Directions for this task: For every line in the records below that contains the word "management", add one to a count, and report only that count.

:: Available data

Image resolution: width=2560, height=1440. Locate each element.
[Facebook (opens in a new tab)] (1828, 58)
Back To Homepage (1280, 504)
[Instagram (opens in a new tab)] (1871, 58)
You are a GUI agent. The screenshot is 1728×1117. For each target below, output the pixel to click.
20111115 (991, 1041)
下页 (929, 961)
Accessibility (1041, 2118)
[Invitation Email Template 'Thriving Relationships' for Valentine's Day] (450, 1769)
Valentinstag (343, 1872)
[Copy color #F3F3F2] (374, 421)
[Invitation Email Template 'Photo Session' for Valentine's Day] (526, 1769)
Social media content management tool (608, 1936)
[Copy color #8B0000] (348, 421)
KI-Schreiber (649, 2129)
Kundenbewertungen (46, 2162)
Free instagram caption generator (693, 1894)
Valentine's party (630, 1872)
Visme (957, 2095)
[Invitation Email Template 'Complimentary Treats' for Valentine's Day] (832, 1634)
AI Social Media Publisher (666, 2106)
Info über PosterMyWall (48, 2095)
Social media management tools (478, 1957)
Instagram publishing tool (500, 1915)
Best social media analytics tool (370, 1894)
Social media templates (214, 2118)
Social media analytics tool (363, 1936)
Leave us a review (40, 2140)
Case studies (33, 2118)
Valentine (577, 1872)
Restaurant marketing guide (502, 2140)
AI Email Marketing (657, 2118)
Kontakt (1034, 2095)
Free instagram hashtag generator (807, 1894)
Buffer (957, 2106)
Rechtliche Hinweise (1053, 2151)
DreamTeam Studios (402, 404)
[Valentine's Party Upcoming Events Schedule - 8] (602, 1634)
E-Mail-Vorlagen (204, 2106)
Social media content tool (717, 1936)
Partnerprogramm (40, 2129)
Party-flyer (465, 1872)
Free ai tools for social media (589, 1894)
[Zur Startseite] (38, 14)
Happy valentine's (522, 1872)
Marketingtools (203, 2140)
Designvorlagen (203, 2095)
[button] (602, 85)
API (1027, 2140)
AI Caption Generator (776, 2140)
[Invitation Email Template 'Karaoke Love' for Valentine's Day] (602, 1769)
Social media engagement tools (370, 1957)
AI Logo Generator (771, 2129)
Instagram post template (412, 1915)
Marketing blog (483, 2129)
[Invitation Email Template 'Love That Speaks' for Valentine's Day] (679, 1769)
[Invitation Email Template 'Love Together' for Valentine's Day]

::::

Response to this exercise: 2